‘Suppose everyone had a box with something in it: we call it a “beetle”. No one can look into anyone else’s box, and everyone says he knows what a beetle is only by looking at his beetle.’ — Ludwig Wittgenstein, Philosophical Investigations, Sec. 293.
Behaviourism: People say there’s a beetle inside the box.
Cosmopsychism: We are all inside the beetle in the box.
Eliminativism: There’s no beetle in the box.
Epiphenomenalism: There’s a beetle in the box but it’s harmless.
Emergentism: If the box is fancy enough, a beetle will appear inside it.
First-order representationalism: The beetle in the box is transparent.

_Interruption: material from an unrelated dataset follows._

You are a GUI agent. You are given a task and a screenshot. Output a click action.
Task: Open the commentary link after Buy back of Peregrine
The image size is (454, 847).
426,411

Higher-order thought theory: When you think about the box, a beetle appears inside it.
Higher-order perception theory: When you look at the box, a beetle appears inside it.
Illusionism: It only seems as if there’s a beetle in the box.
Interactionism: There’s a beetle in the box and it bites.
Materialism: There’s a beetle in my brain.
Mysterianism: I’ll never understand how the beetle got into the box.
New physics: The beetle got into the box through microtubules.
Nonreductive materialism: There’s a beetle in my brain but it’s hiding.
Panpsychism: Electrons have tiny boxes with tiny beetles in them.
Property dualism: The beetle in the box is made out of ectoplasm.
Quietism: Beetle? Box?
Self-representationalism: When you put the box in front of a mirror, a beetle appears inside it.